* What you will do:
Return the lines from the start of the data through the line with "Filtros (243, 178)". Include both of those lines and no others.

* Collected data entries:
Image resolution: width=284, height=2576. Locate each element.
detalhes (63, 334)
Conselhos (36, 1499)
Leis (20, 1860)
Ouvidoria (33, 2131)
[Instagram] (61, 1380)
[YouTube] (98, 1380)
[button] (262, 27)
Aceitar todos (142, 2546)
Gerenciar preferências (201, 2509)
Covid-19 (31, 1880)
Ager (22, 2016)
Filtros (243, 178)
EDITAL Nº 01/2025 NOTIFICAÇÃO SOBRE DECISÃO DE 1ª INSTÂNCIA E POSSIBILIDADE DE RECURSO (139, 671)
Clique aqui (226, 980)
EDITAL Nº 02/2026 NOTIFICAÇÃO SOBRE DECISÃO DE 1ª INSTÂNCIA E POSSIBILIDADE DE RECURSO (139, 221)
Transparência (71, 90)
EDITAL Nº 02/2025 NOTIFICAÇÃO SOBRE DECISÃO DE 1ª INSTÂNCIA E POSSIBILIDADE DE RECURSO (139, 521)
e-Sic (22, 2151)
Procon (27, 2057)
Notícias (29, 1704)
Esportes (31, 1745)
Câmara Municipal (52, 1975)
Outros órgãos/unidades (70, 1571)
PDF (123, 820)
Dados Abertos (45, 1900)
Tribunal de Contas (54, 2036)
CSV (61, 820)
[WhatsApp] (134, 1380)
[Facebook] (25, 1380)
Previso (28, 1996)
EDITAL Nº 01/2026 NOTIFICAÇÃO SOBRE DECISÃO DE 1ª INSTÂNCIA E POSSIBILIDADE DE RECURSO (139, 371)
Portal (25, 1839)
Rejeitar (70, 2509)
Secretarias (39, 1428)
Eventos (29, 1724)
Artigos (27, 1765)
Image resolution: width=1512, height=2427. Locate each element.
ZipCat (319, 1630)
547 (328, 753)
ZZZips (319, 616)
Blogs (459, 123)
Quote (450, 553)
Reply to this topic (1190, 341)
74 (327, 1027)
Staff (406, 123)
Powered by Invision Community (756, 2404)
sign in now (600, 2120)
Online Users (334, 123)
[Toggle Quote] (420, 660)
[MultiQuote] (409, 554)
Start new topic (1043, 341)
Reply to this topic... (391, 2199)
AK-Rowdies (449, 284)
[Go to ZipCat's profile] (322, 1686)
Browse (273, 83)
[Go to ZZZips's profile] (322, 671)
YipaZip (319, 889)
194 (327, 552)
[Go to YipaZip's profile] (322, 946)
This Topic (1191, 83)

* Reply to the exercise:
Image resolution: width=284, height=2576. Locate each element.
detalhes (63, 334)
Conselhos (36, 1499)
Leis (20, 1860)
Ouvidoria (33, 2131)
[Instagram] (61, 1380)
[YouTube] (98, 1380)
[button] (262, 27)
Aceitar todos (142, 2546)
Gerenciar preferências (201, 2509)
Covid-19 (31, 1880)
Ager (22, 2016)
Filtros (243, 178)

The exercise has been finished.